The warning at a meeting of the region’s Harbor Trucking Association this week comes as the independent status at ports is coming under growing fire, with the federal government, state governments and organized labor seek to demonstrate the drivers are direct employees of harbor trucking companies.
The attacks on several fronts carry significant taxation and cost consequences for drayage company executives who believe their contracts with owner-operators provide adequate protection.
“Contractual language alone is not determinative of an independent contractor relationship,” Robert Roginson, a partner in the Cerritos, Calif., firm of Atkinson, Andelson, Loya, Ruud & Romo, told the California group.
The driver classification issue burst on to the national scene when the House Transportation and Infrastructure Committee on May 5 held a hearing on the Los Angeles-Long Beach clean-truck programs and issues surrounding a possible amendment to federal preemption of transportation regulation.
As it turned out, the hearing had very little to do with those issues and “everything to do with economics and driver classification,” said Alex Cherin, a Long Beach attorney and counsel to the Harbor Trucking Association.
The issue reaches beyond the ports, however, since several industries that use independent contractors, especially trucking and courier companies, are targets.

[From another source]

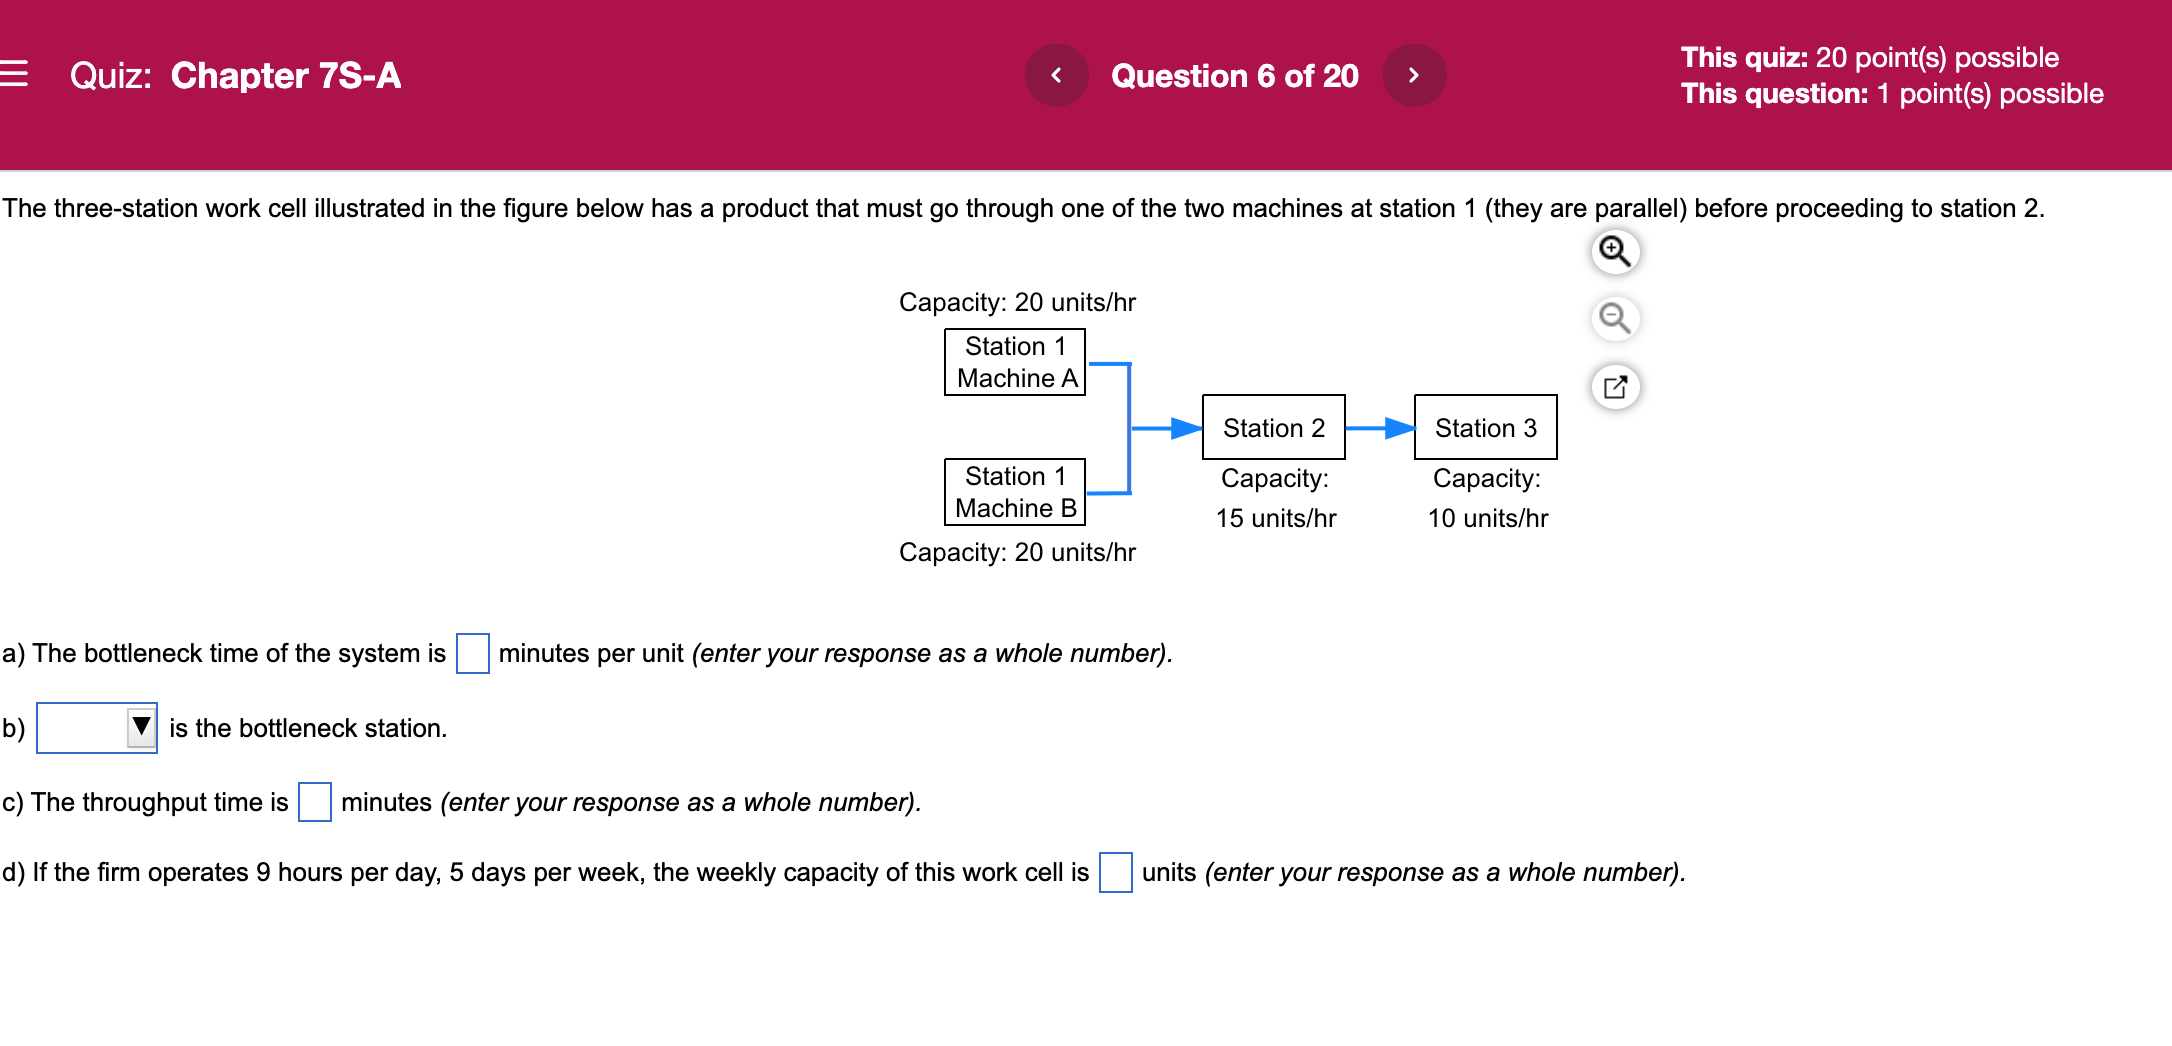
Task: Click the Station 1 Machine B box
Action: [1013, 491]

Federal and state agencies are openly investigating the status of independent contractors with the assumption that tax revenues are being lost due to possible misclassification of workers, Roginson said.
For example, the Internal Revenue Service in February launched a nationwide misclassification audit campaign, and the U.S. Department of Labor in March requested $25 million for a multi-agency misclassification campaign.
If owner-operator drivers arere-classified as employees, harbor drayage companies face huge costs in terms of liability for minimum wages, overtime pay, and failure to pay worker’s compensation and employee benefits, Roginson said.
Harbor trucking companies attempt to maintain an arm’s length relationship with owner-operators by allowing them to leeway on work rules, including allowing them to drive for whichever companies they choose, reject any job assignments they don’t want and determine work hours.
But many federal and state government agencies concerned about employee classification have varying definitions of what constitutes an independent contractor, Roginson said, and the issue is further complicated by the courts, which likewise vary in their definitions.
“It boils down to the smell test – the totality of circumstances,” he said.